Speaking about making weird decisions, I can’t still put my fingers on the central message of HisoMaso. In some ways, Mari Osada underlines the struggles of working women in Japanese society, as they have to choose between career and family. Having Hisone and Hoshino fall in love that could potentially cause negative impact on piloting the dragons is part of that strategy. But how do they deal with it? By having the entire army unit work on “make them fall in love then crush their love apart”. That’s mean-spirited to the point of stupidity. On that note, they didn’t resolve the love’s conflict thoroughly either. Second, HisoMaso marks the relationship between the dragons and their pilots, as we see in how Hoshino struggling as she considers herself “a pilot” – not dragon caretaker; and we see the theme reflected by the titular characters. But the problem with its is the way Hisone regards her dragon. She considers Masotan as someone who see the specialness in her, and piloting dragon is something that make her worthwhile, as a result in episode 3 we have something as obscure as her demanding Masotan to “take responsibility” because he picked her. That level of dependence repeats later on, when Hisone argues with another girl solely about a boy.

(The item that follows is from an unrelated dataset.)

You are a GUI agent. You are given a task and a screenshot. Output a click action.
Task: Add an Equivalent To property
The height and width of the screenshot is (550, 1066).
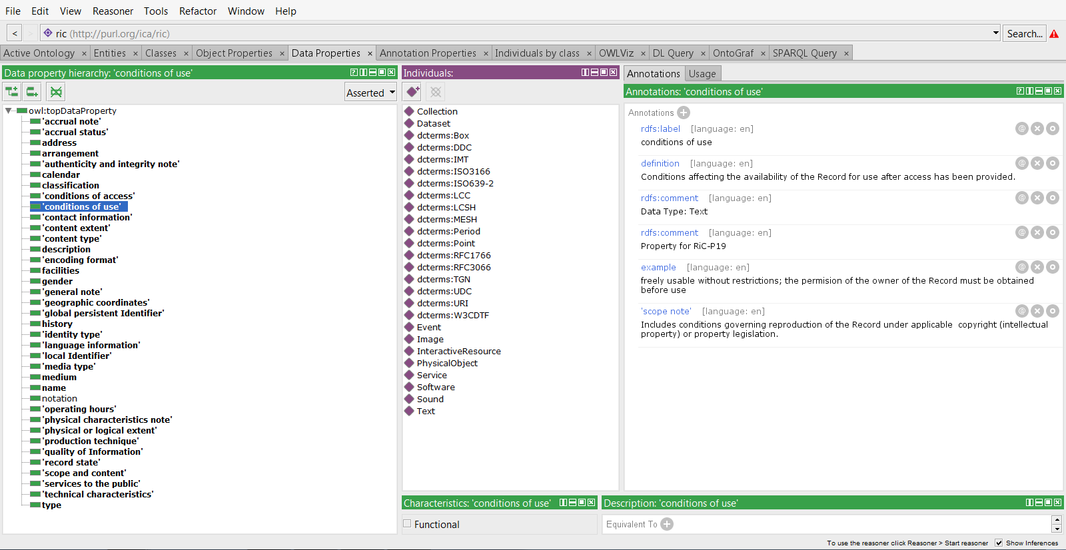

This questionable treatment to women is unacceptable, especially with a show about adult women written by an adult woman. As a result, HisoMaso become the first show from 2018 that receive a minus (-) mark from me.

But what HisoMaso makes up for the under-cooked story is the sheer power of visual presentation. Everything looks great, the characters are on the simple design, but that’s exactly why the studio can go wild on their facial expressions and characters movement. What it’s lack from the character depth is replaced by their mannerism, in which each character moves differently and has different tones. The background designs are simply gorgeous with bright color palette, and the animation are crisp and a feast to an eye. If you don’t mind the lack of deeper layer, HisoMaso’s aesthetic alone would serve as a visual treat. Indeed, at top of my mind only the recent FLCL’s production is on the same level with this show for the first half of this 2018 calendar year.

So yeah, HisoMaso is a show with many highs and lows. Its visual strength is amongst the best of the industry right now, and it’s an easy watch all around with some emotional resonance. The lack of a well thought-out world, however, hurts the show since it’s crumble as it moves along. It’s still a show worth checking out, but don’t delve too deeply into it.